During my PhD, I worked on two EU Horizon 2020 projects: NewsEye (https://www.newseye.eu/) and EMBEDDIA (http://embeddia.eu/).  Both these projects involved building tools to help analyse large-scale news collections. In the former, we focused on historical news collections from Finland, France, and Austria, and in the latter, on news media from less-represented European languages such as Finnish, Estonian, and Croatian. I worked on various tasks in the projects and helped develop new methods in topic modeling, lexical semantic change, news headline generation, and multilingual news matching. Methodological innovations aside, these projects exposed me to the inherently interdisciplinary nature of NLP and language technology and that, I think, is the most exciting thing about this field. I enjoy building tools that could be useful to researchers in the humanities and social sciences, and beyond.

Now I am investigating methods to quantify and model uncertainty in various linguistic tasks. You can also find out more about my work on my homepage, https://ezosa.github.io/!

New project accepted: Green NLP

The Academy of Finland decided to fund our project proposal on “Green NLP – controlling the carbon footprint in sustainable language technology” from the call on sustainable and energy-efficient ICT solutions. We are looking forward to three years of exciting research and work together with our colleagues from TurkuNLP and CSC.

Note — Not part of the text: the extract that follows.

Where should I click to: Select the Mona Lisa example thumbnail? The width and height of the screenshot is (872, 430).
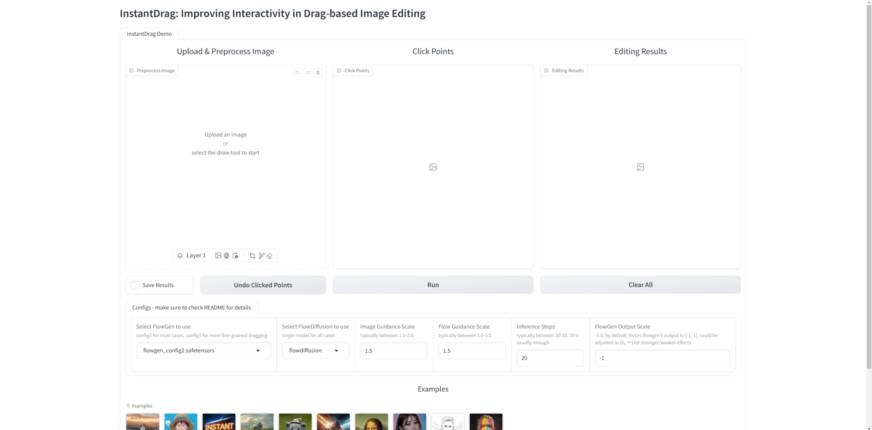click(x=371, y=422)
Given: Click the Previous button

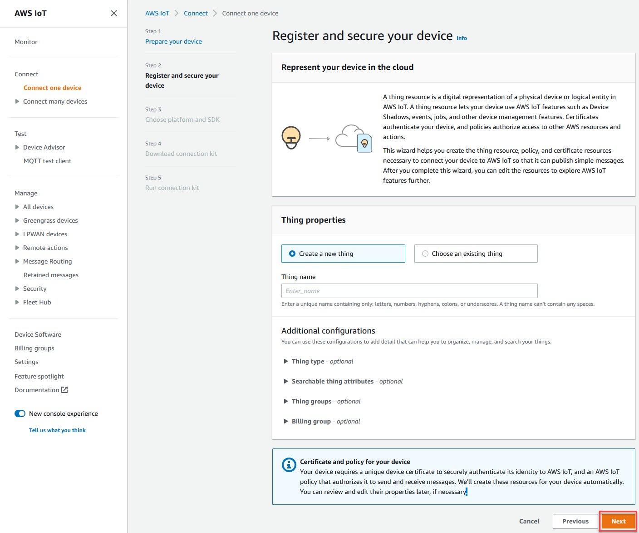Looking at the screenshot, I should 575,521.
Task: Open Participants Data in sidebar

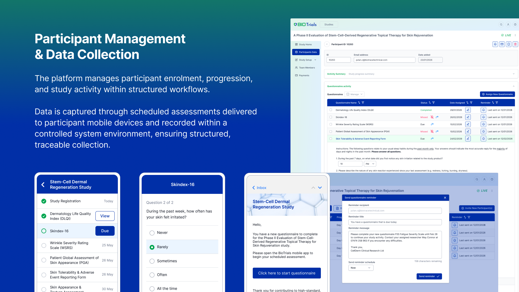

GreenNLP addresses the problem of increasing energy consumption caused by modern solutions in natural language processing (NLP). Neural language models and machine translation require heavy computations to train and their size is constantly growing, which makes them expensive to deploy and run. In our project we will reduce the training costs and model sizes by clever optimizations of the underlying machine learning algorithms with techniques that make use of knowledge transfer and compression. Furthermore, we will focus on multilingual solutions that can serve many languages in a single model reducing the number of actively running systems. Finally, we will also openly document and freely distribute all our results to enable efficient reuse of ready-made components to further decrease the carbon footprint of modern language technology.

2022 Steven Krauwer Award for OPUS-MT for Ukrainian

Helsinki-NLP received the 2022 Steven Krauwer award for CLARIN achievements for the work on open machine translation for Ukrainian. Thank you very much for this award but especially also thanks to everyone who contributed data, software and help with putting this all together! And let us continue to help people in need recognizing the importance of open and transparent language technology and the responsibilities we have in society. Thank you!

HPLT and LumiNMT

Our new project on High-Performance Language Technologies (HPLT) has started and we will scale data sets, language models and neural MT to a new level. In relation to that, the language technology group in Helsinki has also been selected for one of the first Finnish extreme scale projects on the supercomputer LUMI.

Our project there will be called LumiNMT and the goal of the project is to train neural machine translation models on a large scale using state-of-the-art transformer models and novel modular multilingual setups. Our project will focus on increasing language coverage and efficient use of massively parallel data sets. Our research group wants to use LUMI’s extensive parallel computing capabilities to reduce training time and scale up a model size.

Language tools for Ukrainian

In response to the on-going crisis in Ukraine we have started to collect language tools and resources that support the Ukrainian language. At Helsinki-NLP, we have especially focused on the development of open translation models and tools and we are currently working on improved models for more language pairs. Hopefully some of them can help communication and interaction with people in help.